Remove the ECT sensor from the vehicle.
Immerse the tip of the sensor in a container of water.
 






Update (in case anyone on the information superhighway has the same problem) I tried to test the sensor but it's a PITA to reach and couldn't get a reading. I was going to hit up the junkyard and try to get a connector to make it a lot easier, just connect it to the spare and use the wires to test.

In the meantime more problems came up! Truck wont start after it gets warmed up. It will start fine to go to the store but after it heats up i'll be walking home! If im lucky I can get it to run by holding down the gas and having it sputter and run like crap. Once it cools down it will start okay again. I read on the interwebs that this can also be related to a bad ect. no trip to the junkyard for me. battery guage is also showing low but battery is fine, seems like no gas but there is plenty and fuel pump is turning on.

I picked up the sensor at the auto place for $15, but again its a PITA to reach. I'll let ya know how many curse words it takes to change and if it helps any. Ordered an OBDII sensor online that should show the coolant temp, hopefully it'll be fixed before it gets here but still excited to play around with it when I get it.
 






Would help to know which engine you have. I assume that your temp guage is still working, as you did not mention that it wasn't. The temp sensor for engine management and the sender for the temp gauge are right next to each other in the thermostat housing. IIRC, the gauge sender has one wire; the ECT sensor two wires. Very likely your problem WRT starting, engine is hot but computer thinks it's cold and dumps in too much fuel. Good luck.
 






Would help to know which engine you have. I assume that your temp guage is still working, as you did not mention that it wasn't. The temp sensor for engine management and the sender for the temp gauge are right next to each other in the thermostat housing. IIRC, the gauge sender has one wire; the ECT sensor two wires. Very likely your problem WRT starting, engine is hot but computer thinks it's cold and dumps in too much fuel. Good luck.

Thanks bob! I think so too, but I'm no mechanic, it just makes sense. Though I've heard it could be the starter or the fuel pump (fuel pump is turning on fine) from a couple guys who haven't looked at it but say it wouldn't be the sensor. Anyway, it's a 4.0 SOHC. The connector on the ect is grey (and has two wires), I think the sender next to it is brownish orangish.

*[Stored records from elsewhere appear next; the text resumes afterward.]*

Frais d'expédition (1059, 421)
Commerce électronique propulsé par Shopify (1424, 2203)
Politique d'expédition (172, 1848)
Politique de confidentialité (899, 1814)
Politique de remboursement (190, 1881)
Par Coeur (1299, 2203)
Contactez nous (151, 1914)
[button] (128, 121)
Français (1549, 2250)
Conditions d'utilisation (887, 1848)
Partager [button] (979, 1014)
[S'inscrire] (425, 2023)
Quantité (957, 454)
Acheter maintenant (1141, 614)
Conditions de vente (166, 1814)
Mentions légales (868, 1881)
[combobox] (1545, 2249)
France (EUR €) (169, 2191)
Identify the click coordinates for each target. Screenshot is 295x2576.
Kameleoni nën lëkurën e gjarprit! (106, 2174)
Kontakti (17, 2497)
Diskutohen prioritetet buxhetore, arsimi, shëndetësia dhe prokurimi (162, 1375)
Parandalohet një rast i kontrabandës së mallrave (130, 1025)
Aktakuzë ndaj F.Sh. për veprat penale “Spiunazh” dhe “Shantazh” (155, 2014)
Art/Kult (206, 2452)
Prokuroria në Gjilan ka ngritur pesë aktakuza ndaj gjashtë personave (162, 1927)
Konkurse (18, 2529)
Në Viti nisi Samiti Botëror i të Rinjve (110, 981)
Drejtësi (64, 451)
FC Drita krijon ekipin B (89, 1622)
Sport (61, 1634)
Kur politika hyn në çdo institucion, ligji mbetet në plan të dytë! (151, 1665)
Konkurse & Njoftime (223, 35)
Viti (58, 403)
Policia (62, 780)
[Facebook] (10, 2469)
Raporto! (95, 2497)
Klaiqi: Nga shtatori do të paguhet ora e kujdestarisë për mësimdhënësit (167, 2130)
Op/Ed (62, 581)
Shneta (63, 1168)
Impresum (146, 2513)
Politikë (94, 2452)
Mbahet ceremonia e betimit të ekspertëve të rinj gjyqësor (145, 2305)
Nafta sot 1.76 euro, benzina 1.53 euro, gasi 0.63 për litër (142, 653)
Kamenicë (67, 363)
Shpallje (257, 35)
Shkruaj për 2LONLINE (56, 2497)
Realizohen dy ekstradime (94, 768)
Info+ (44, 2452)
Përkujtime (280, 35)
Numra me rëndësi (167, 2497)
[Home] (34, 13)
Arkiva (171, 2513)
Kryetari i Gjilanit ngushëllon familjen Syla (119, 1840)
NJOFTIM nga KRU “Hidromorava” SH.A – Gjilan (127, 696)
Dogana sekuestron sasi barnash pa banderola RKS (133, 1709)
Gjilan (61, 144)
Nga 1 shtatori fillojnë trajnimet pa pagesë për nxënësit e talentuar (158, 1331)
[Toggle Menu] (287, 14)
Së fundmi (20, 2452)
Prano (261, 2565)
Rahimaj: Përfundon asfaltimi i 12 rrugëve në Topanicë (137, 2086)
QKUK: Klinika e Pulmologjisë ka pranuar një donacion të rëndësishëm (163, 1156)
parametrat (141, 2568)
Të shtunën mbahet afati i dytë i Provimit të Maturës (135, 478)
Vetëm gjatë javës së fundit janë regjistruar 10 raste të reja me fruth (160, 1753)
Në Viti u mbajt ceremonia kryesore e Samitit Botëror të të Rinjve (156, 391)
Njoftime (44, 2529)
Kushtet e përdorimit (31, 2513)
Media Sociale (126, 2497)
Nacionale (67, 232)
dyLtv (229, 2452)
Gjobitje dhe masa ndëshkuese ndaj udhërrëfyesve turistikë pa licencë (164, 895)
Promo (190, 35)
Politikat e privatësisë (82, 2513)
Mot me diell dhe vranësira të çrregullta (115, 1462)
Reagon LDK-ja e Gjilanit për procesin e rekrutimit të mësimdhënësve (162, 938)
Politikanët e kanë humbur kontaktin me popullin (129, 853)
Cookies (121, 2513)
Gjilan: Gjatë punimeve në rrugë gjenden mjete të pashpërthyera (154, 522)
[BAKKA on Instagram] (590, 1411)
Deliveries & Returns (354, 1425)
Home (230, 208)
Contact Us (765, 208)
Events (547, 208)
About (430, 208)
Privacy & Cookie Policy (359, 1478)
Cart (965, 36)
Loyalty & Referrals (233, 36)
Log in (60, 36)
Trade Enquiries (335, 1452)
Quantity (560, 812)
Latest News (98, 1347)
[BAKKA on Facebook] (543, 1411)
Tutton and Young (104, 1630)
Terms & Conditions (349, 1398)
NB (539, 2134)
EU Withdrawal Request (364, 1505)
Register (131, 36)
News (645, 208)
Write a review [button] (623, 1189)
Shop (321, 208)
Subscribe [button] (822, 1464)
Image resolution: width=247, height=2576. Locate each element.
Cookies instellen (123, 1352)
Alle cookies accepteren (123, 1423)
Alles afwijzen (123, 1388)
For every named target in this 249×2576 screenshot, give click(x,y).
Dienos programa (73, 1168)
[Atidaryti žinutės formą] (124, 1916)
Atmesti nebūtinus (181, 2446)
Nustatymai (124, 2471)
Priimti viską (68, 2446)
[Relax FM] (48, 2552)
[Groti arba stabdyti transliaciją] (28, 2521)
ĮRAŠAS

Anyway, I work 12 hour shifts 5/6 days a week so haven't had time to just get right into it but tonight I got a start. Sorry if I'm off a bit ( don't know all the proper part names), but Removed the hose that was connected to the MAF sensor, and the throttle body as well as a cable going to the alternator to make some room to attack the ect, tomorrow I plan on draining the coolant so I can take off the thermostat housing and that should give me enough room I hope. Any suggestions always appreciated! I got a new ect sensor so I guess I'll test the old vs new to make sure its not working, if its working I guess I can assume the wiring is bad.

yes, temp gauge seems to work fine, stays in the middle and it hasn't overheated or anything.
 






Took off the thermostat housing and had plenty of room to take out the ect, only stabbed myself once trying to get the hose off the thermo housing. Old sensor is useless, new sensor is fun to play with! Gotta throw the new one in tomorrow after work and hopefully alleviate a few problems, assuming everything goes back together lol
 






Well, I have AC! The truck is like the arctic. The ect sensor went in nice and easy. The upper thermostat housing was a little brittle/chewed on where it fits into the lower and it was spitting out coolant after everything was put back together. Also managed to strip one of the bolts on the housing, it took out the jacket the bolt screws into. Cleaned the housing and slapped some gasket sealer before tightening back up and it seems to be holding for now. Truck starts with no problems, ac is cold and I might even take it for a spin to the auto place to have 'em check things out.

Next step ... new upper thermostat housing and try to put the bolt threw to hold it on. The stripped bolt is in the back. Assuming I can put a bolt all the way through it looks like another pain, but maybe not as big a pain as replacing the entire housing.